D’autres initiatives ont été lancées pour réduire les formes de "fracture numérique". Les médiateurs numériques de la M@ison de Grigny, dans la région du Rhône, se déplacent jusque dans les immeubles des habitants pour les accompagner dans leur usage du numérique : c’est un très bel exemple.
Le développement de "l’e-inclusion" tire aussi partie des outils numériques pour lutter contre l’exclusion. Plutôt que de créer des besoins qui n’existent pas, les entrepreneurs sociaux trouvent dans les difficultés existantes autant d’idées de start-ups. Ainsi, le site français Voisin’Age invite les jeunes à se rapprocher de leurs voisins âgés et isolés, alors qu’ils se croisaient jusqu’alors sans jamais se parler !

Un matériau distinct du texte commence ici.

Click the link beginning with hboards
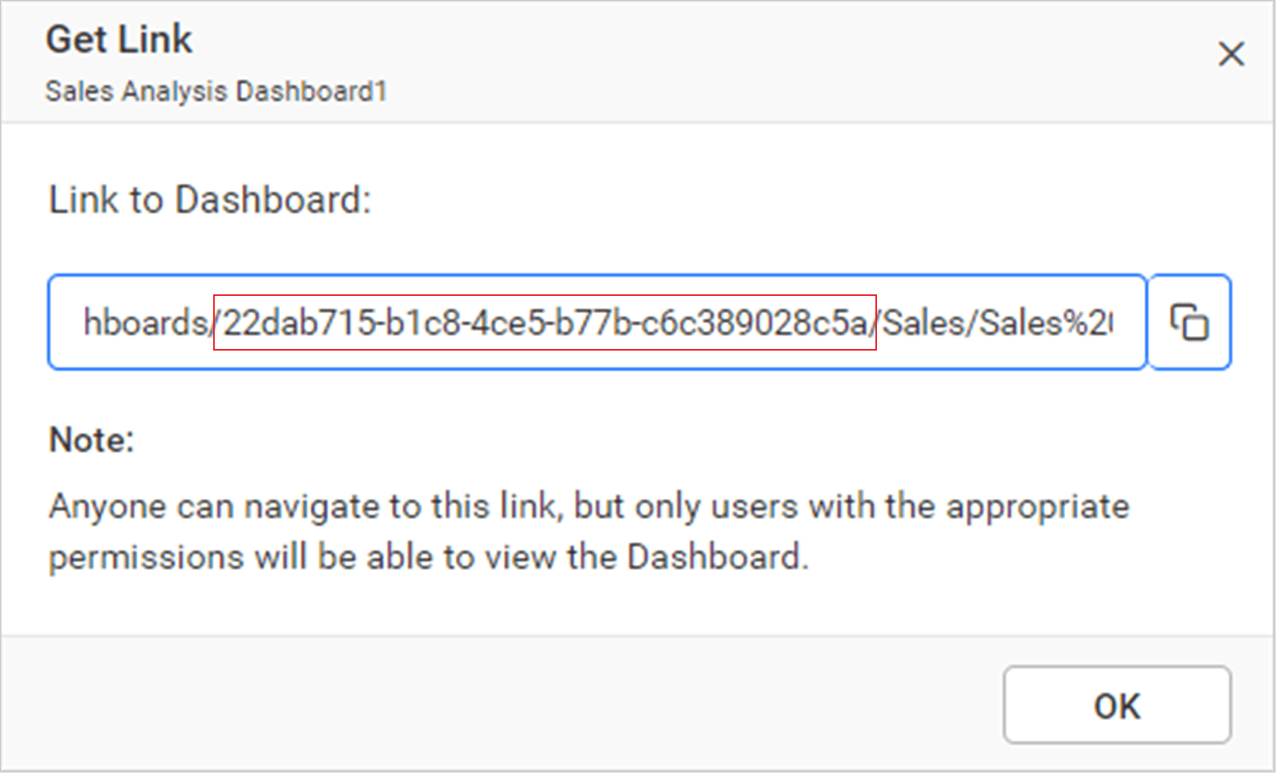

Tous ces nouveaux usages ne seraient rien si les droits des citoyens n’étaient pas garantis sur Internet. Sur Internet et dans le numérique, la liberté ne doit pas être un vain mot. Un projet d’ "Habeas corpus numérique" sera soumis au Parlement en 2013 pour affirmer un certain nombre de principes dans le domaine de la vie privée et de la liberté d’expression. La protection des citoyens face à la multiplication des fichiers est une priorité. Le Gouvernement sera attentif à la liberté d'innovation ouverte sur Internet et au respect du principe de neutralité de l’Internet.
Cette nouvelle ambition pour le numérique, j’entends la porter dans les mois à venir, avec tous mes collègues du Gouvernement. Elle trouvera très vite des traductions très concrètes avec l’ouverture de nombreux chantiers.
Je vous remercie et vous souhaite d’excellents travaux.